An individual may be charged with a Class 6 felony for deliberately exploiting dyed diesel for taxable use. Unless the whole amount used is under 20 gallons, maybe they won’t enforce this. Yet, you shouldn’t push it! 

An individual who tries to change the strength or arrangement of any dye or dye marker may be charged with a Class 6 felony. Be serious about this! This exists to prevent those bothersome “fuel launderers.” 

Inspectors will usually be at weigh stations, security stations or truck stops. They will be at all those places where big amounts of commercial vehicles are seen.

There is more to this

Are you thinking of declining to be inspected? In that case, you will get an automatic $5,000 dollar fine. It would be more useful to take the standard fine if you have less than 500 gallons.

Bear this in mind if you are ever in this position. The bottom line, avoid using it unless you have a lawful reason. Lastly, never sell off-road for any cause! You could end up in jail, by all means. 

Tip: Notably, the best way to store gasoline long-term is in a well-ventilated space fully separated from the house.

Will using dyed fuel void my warranty?

This is not a short answer. The general recommendation is to not risk it. The dealer wants a way out of paying for your repair and if they can locate it, they will. Notably, it should not cancel your warranty. Above all, dyed or red diesel is to this day Ultra Low Sulfur Diesel (ULSD).

There once was an issue before 2006 when off-road diesel was mixed in meeting the criteria for ULSD, but that is no longer the case. Now, no matter whether you obtain regular or dyed fuel, it is ULSD.

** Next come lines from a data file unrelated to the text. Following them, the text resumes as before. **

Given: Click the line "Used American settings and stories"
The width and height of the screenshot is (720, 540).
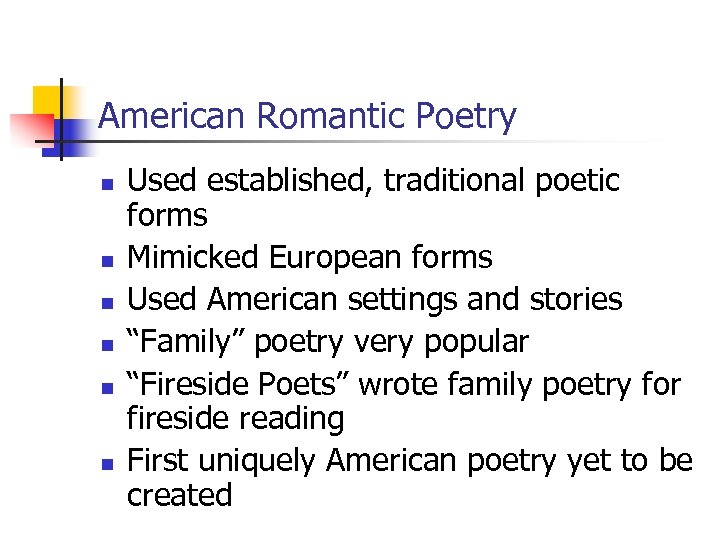Looking at the screenshot, I should pos(374,299).
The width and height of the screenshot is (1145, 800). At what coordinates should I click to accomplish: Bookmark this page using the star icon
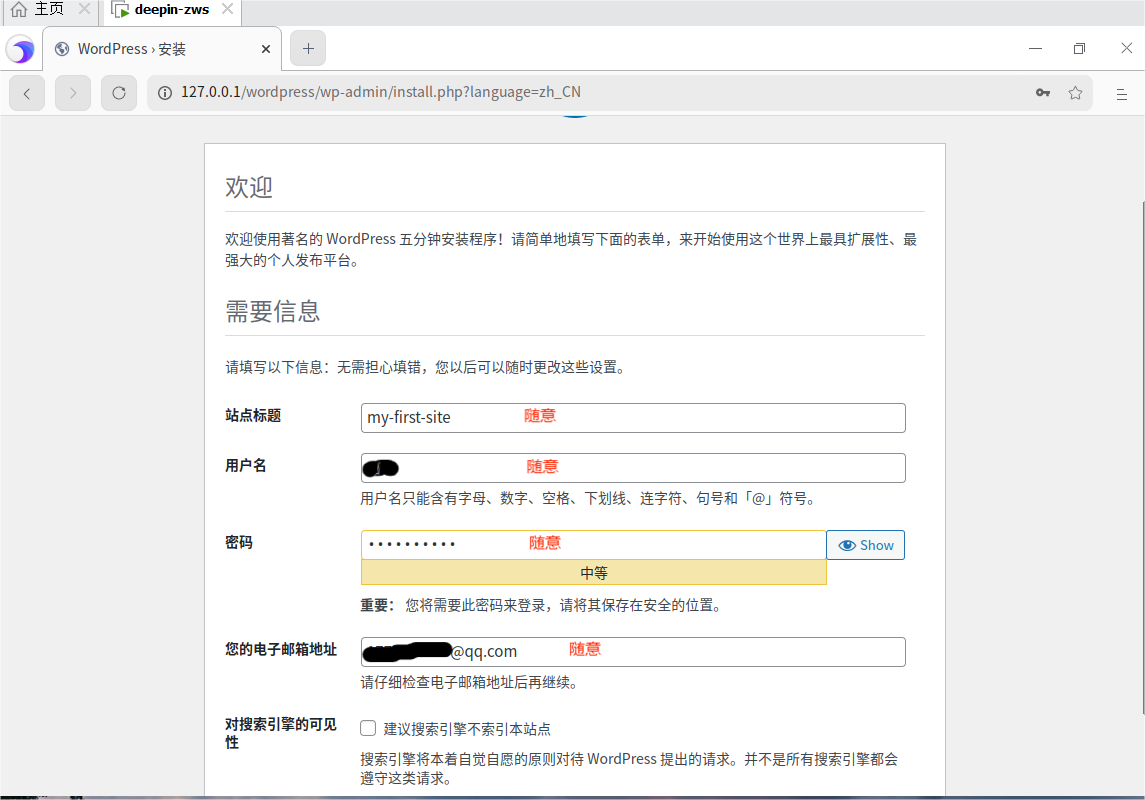pos(1075,92)
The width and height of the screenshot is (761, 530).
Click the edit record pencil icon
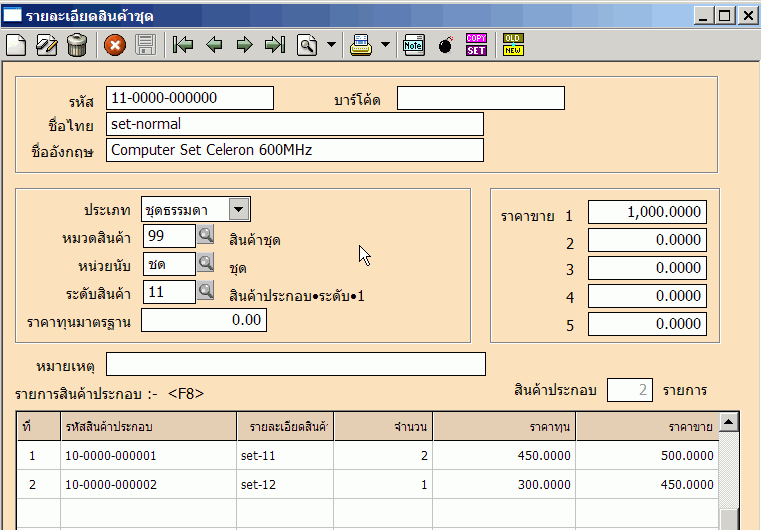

Why it shouldn’t be an issue? Well, there are times, particularly in a crisis, when you might need to run off-road diesel. During windstorms, it is standard practice for the governor to let off-road be used due to a deficiency. A dealer would have a hard time debating that.

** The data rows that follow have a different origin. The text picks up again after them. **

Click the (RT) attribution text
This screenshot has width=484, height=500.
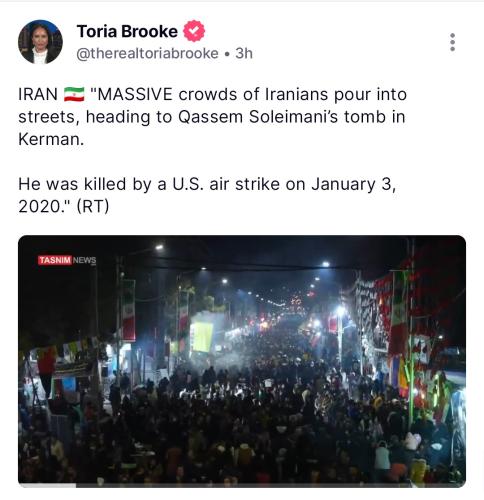93,206
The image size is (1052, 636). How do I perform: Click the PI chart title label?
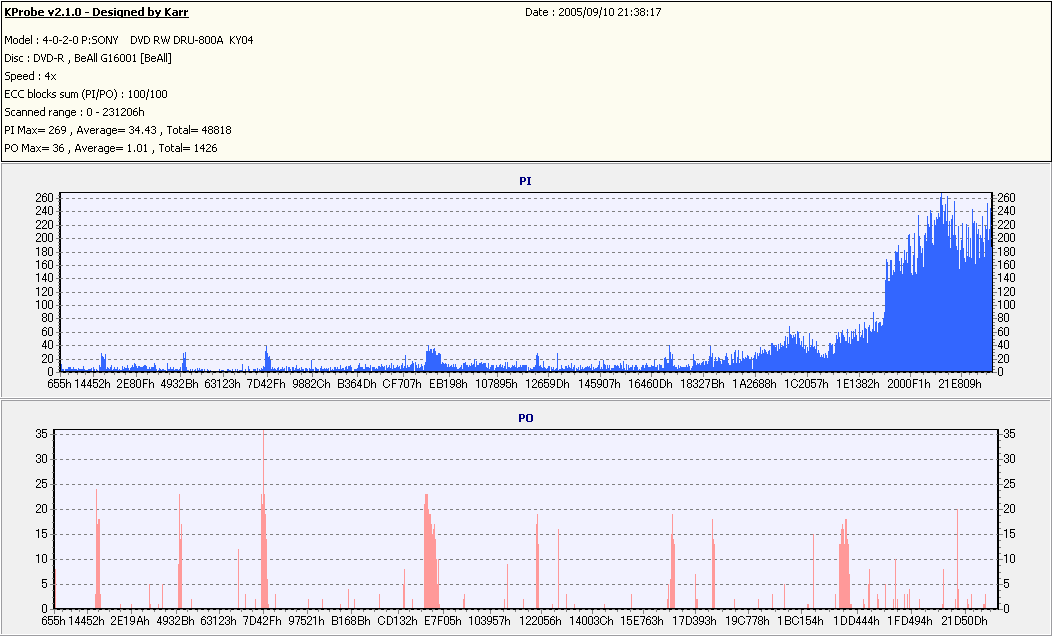click(525, 181)
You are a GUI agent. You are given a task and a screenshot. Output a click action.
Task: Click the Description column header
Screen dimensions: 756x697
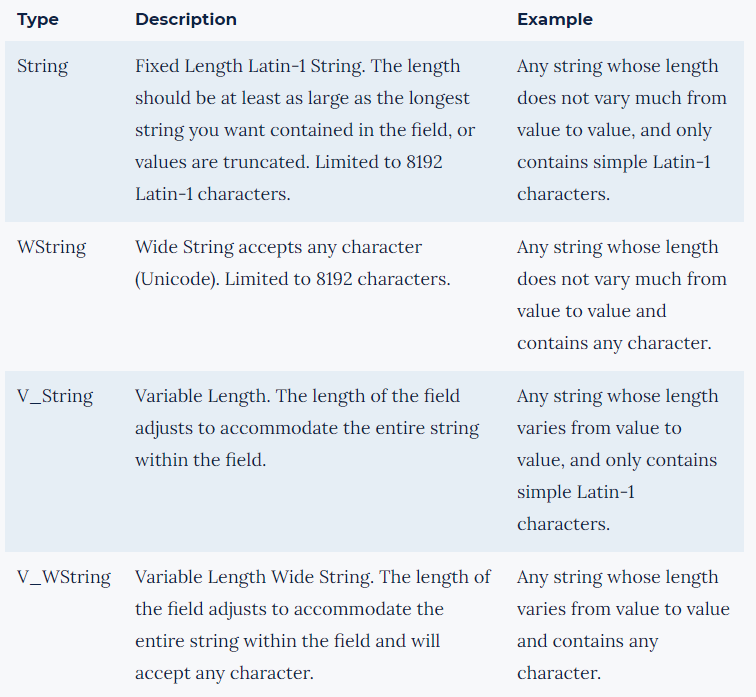coord(186,20)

Note that the dealer does not always recall the ideas of the initial manufacturer. As the manufacturer is paying for the guaranteed repair, you might need to take it up with them if you are battling this fight.

The dealership is not your companion when you want something for free. So, because of that, be cautious. If you have a brand-new truck, avoid this risk. Stay far away from the red fuel.

What about someone who refuses to let an inspection or collection of a fuel sampling? They will be subject to a $5,000 fine for every denial.

Tip: It is extremely useful that you learn how to start a car with a bad fuel pump. This can be helpful in many situations!

Mixing red diesel with regular diesel?

As noted earlier in the guide, there is no chemical distinction between dyed and regular diesel fuel. Both can be blended and used just the same. Now, they are both ULSD. 

Keep in mind not to combine dyed fuel with your on-road diesel if the vehicle is planned for the highway. Why? Well, even a little amount of dyed fuel can be seen by inspection.

Tip: Many of us keep wondering what causes orange gasoline. Is the reason contamination, or is there something else?

How much more affordable is dyed diesel?

It differs by state. Dyed diesel is simply regular diesel with a dye. Notably, the cost is the only true distinction. Also, let’s not forget the eviction of tax. So, it truly leans on how much your state tax really is.

  • They vary from 12 cents to 67 cents.
  • The one steady will be the national 24 cents per gallon.

So, the cost will be whatever the existing market price is less these taxes. It can be bought at most big fueling pumps or at farm suppliers. If you have done the calculation, you will discover that with time this could be a large amount of money.

Yet, it is barely worth the fines and aggravation if caught. In case you are pondering, California is the state with a 67-cent tax. This truly goes without saying!